Label: Not on Label - none Format: Cassette Country: Japan Released: 2022 Genre: Electronic, Folk world & country Style: Abstract
Endearing home-made naive pop self-released by Japanese artist Takashi Hishigaki!! (Mint / New)
I completed a new album, titled time. The project was itself a long time in the making, recorded slowly but surely over the intervening years.
A lot has happened since I released my last solo album in 2006. My immediate environment has morphed at a dizzying pace. I have worked many jobs, lived in many homes, and watched my family grow. At times, music took a backseat to the hectic rhythms of daily life. Yet not a day went by when I did not think about my album in progress.
The creator of an album is also its first listener—my ears proved equal parts friend and foe.
As a self-taught musician, my sense of self has been shaped by the music I enjoy listening to each day. Spanning eras and continents, these influences branch out around me like a verdant aural forest, but at times have also seemed like an insurmountable hedgerow blocking my own path ahead. Embarrassed by a seeming inability to produce something of my own, I long felt unworthy of facing my peers, and spent years shirking the shadows, as if in an attempt to hide my own existence.

* **CHALLENGE**: Condense the paragraph in the album listing that begins "A lot has happened since" into a short bulleted list that keeps its main facts. The items that come next have nothing to do with the album listing.

* **LISTED ENTRIES**:
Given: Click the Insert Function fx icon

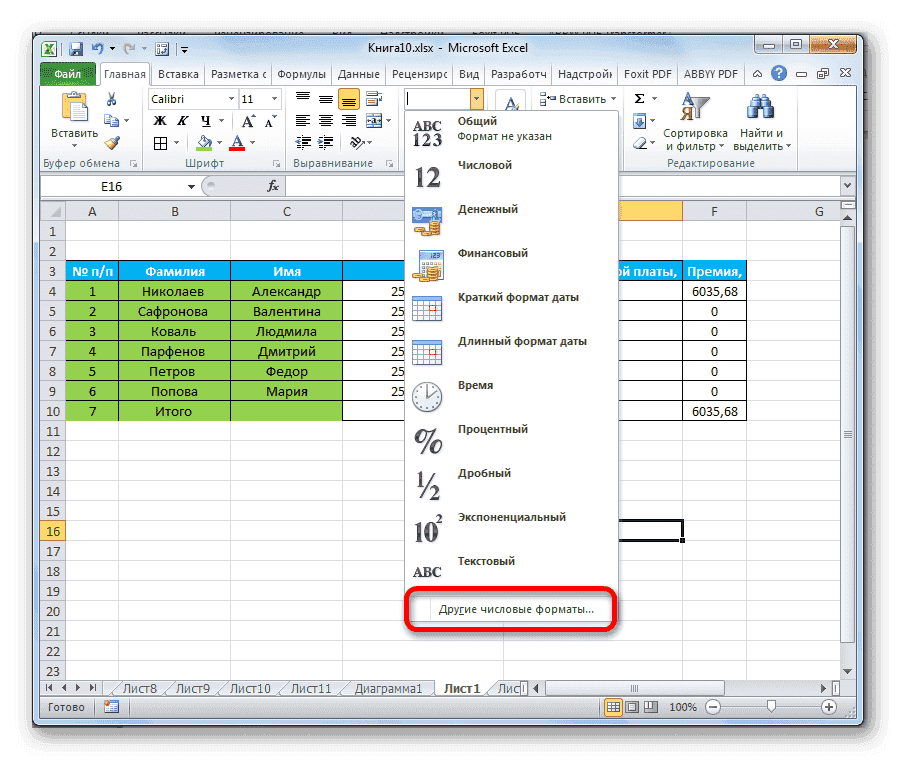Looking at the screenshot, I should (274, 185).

==

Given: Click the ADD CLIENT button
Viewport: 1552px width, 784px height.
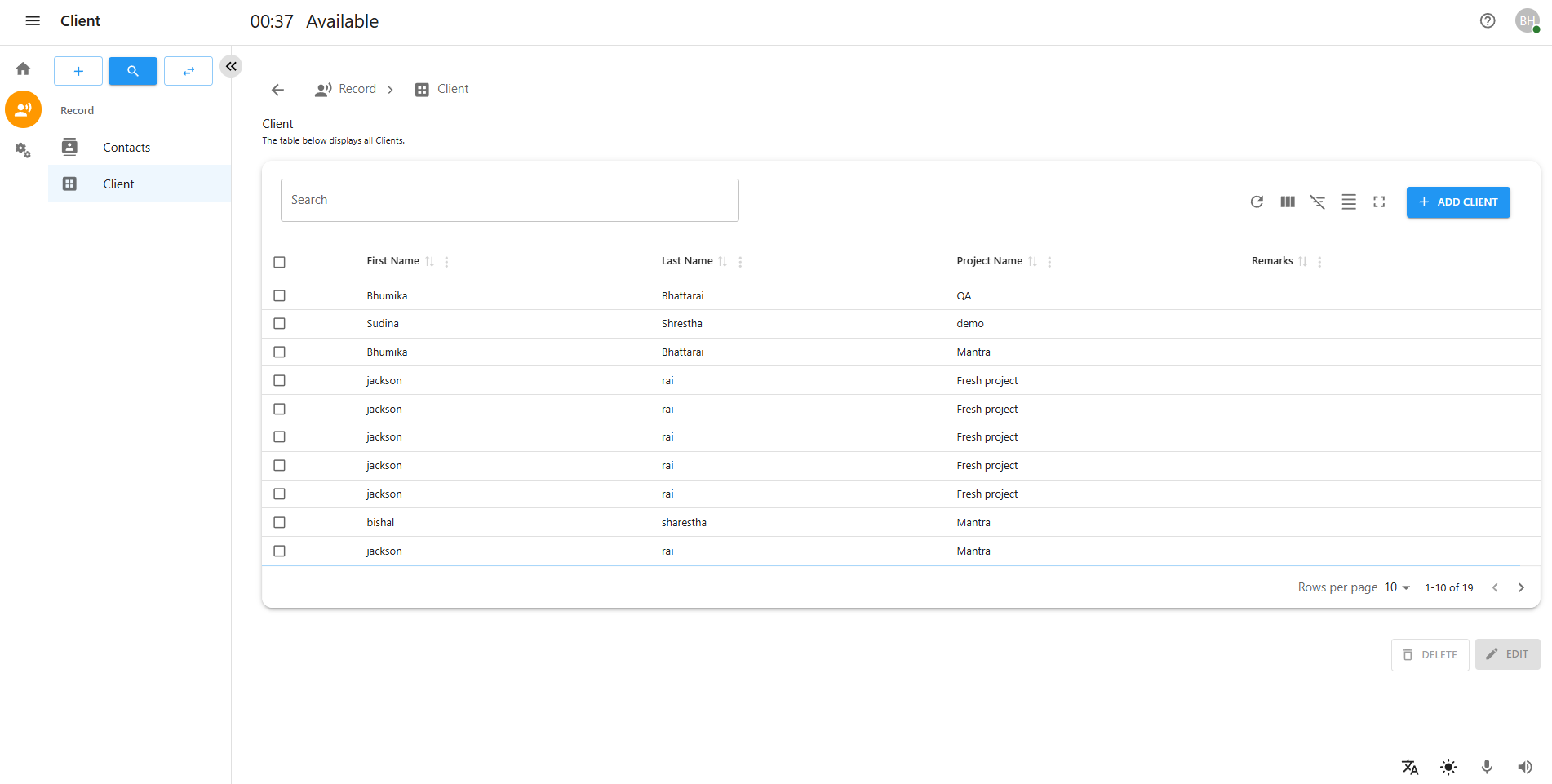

* **EXERCISE ANSWER**:
- Much has happened since the last solo album came out in 2006.
- The artist's immediate surroundings changed at a dizzying pace.
- The artist worked many jobs, lived in many homes, and watched the family grow.
- Music sometimes took a backseat to the hectic rhythms of daily life.
- Still, not a day passed without thoughts of the album in progress.